I move amendment No. 1:
To delete all words after "offence" in page 2, line 10, down to the end of the section.
Might I explain with regard to this amendment, and certain other amendments standing in my name, that I regard all these amendments as standing together. As far as I am concerned, the only one I want to discuss is the first of these amendments. I move this amendment for the purpose of enabling the Dáil to discuss and, if necessary, to decide and vote on the question of the total abolition of capital punishment. I expressed the view on Second Reading that, while I was prepared to support this Bill as far as it went, I did not think it was going far enough. I thought the Bill was to some extent illogical. I thought the principles which the Government were apparently acting upon in bringing in the Bill in the first place did not run completely through the Bill. While the principles were accepted as far as certain portions of the Bill were concerned, they were not accepted as far as other portions were concerned.
The first section is the section which provides that capital punishment will be abolished for murder except for certain categories of murder. The suggestion I am making is that this should be a simple, three section Bill, in which we should provide that a person shall not be liable to suffer death for any offence. We should then provide that a person who, but for this Bill would have been liable to suffer death, shall be liable to penal servitude for life, and we should simply leave the Bill at that.
I do not know that it is necessary at this stage to go through all the arguments discussed here on Second Reading as to the general pros and cons of capital punishment. I feel, as I said on Second Reading, that when this matter is brought before the Dáil, every Deputy is entitled to make up his own mind with regard to it. For that reason, the Fine Gael Party decided that this was not a measure in respect of which it would be proper to apply the whip. We felt it was right that every individual Deputy should be entitled to express his own point of view, governed by his own conscience and his own convictions. I am very glad to note that the Labour Party came to a similar decision with regard to the Bill.
The Bill as introduced by the Minister goes part of the way but does not go the whole way towards the abolition of capital punishment. There are certain categories of murders which are to become what are to be known under the Bill as capital murders and in those cases, the punishment of hanging is to be preserved. It is also to be preserved in certain cases under the Offences against the State Act and the Defence Forces Act of 1954.

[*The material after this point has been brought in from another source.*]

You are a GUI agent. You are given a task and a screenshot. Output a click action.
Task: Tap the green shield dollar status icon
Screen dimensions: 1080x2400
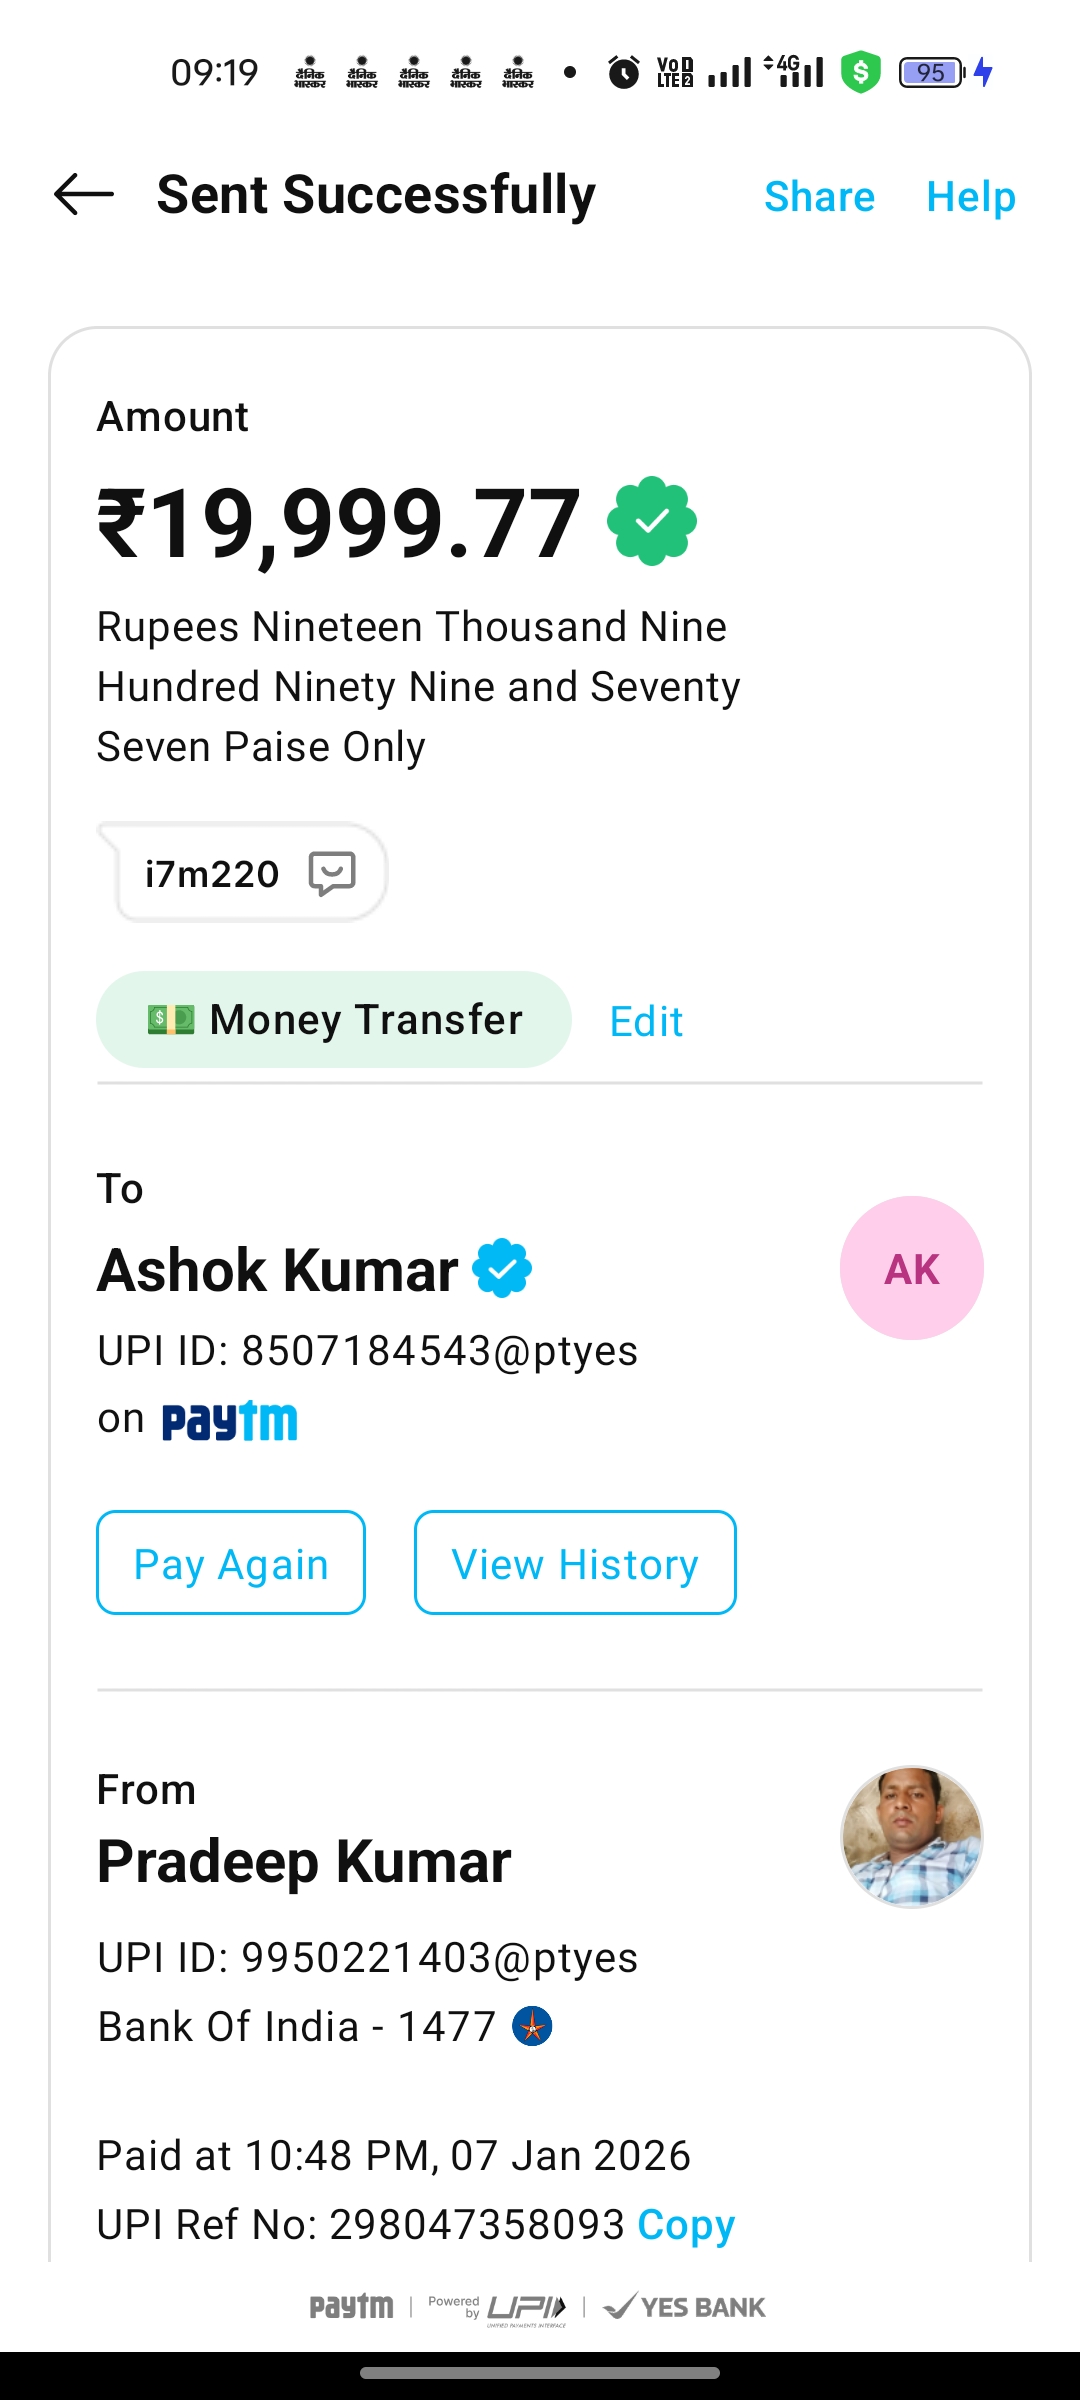tap(860, 72)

One of the anomalies in the Bill as it stands at the moment—and this is a matter that was referred to here on Second Reading also—is that you can have under the Bill a situation arising whereby the occupation of the person murdered rather than the motive of the murderer will determine whether or not the punishment to be inflicted for the murder is to be capital punishment. That seems, certainly, to create a very anomalous and very undesirable position. It seems to me that if we have arrived at a stage in this country where capital punishment can be abolished for any class of murder then that we have arrived at a stage where capital punshment can be abolished for all sorts of murder.
The Minister, in reply to the Second Reading discussion, did concede that the arguments which weighed with the Government were not entirely logical and that as a consequence the Bill as it stands is not an entirely logical Bill.
I know that there is a point of view —and I appreciate it is a point of view that must carry a great deal of weight —that we have arrived at a position in Ireland where what I described on Second Reading as a kind of accidental compromise has been reached in that while preserving the death penalty, it is very seldom used and the Government almost invariably exercise the prerogative of mercy vested in them to remit the death penalty and to have the offender imprisoned for life instead.
While I fully appreciate the soundness of the point of view of those who feel that, that being the position, it is just as well to let it rest there, nevertheless, I feel that once this Bill is introduced, it is necessary for individual Deputies to make up their minds with regard to the Bill, with regard to what the Bill proposes to do and with regard to the general question of whether in the year 1963 and going into the year 1964, we should still retain the death penalty at all, having regard to the fact that we have before us the example of so many countries which have abolished the death penalty and have abolished it without any of the repercussions which those who argued down through the years in favour of the retention of the death penalty felt would occur once it was abolished.
I gave my own views on Second Reading as to why I was in favour of the total abolition of the death penalty and I do not feel it necessary on Committee to go into these again in detail, but I should like to say that one of the arguments which influenced me is the fact that the carrying out of the death penalty is an irrevocable act and there is strong reason for saying that any penalty which is irrevocable should be imposed only by a tribunal which is in itself infallible and that we cannot have that, no matter what precautions are taken, and I know the utmost precautions are taken against a miscarriage of justice. No matter what precautions are taken, none of us can claim that the tribunals which impose the death penalty or which are authorised to impose it are infallible.
That argument holds good, no matter what type of murder it is, whether it is what is to be described as capital murder under this Bill, whether it is to be what is described as political murder or whether it may be described as an individual murder. The argument holds good whether it is murder done impulsively on the spur of the moment or whether it is a calculated, planned murder. The argument that the death penalty is irrevocable and nothing can be done to remedy the situation if a mistake is made is the same, no matter to what type of murder the death penalty is applied.
I feel that this amendment, which is also put down, although independently of me, by Deputy Dr. Browne and Deputy McQuillan, does give Deputies an opportunity of making up their minds and taking a decision on the important question of the abolition or retention of the death penalty in this country.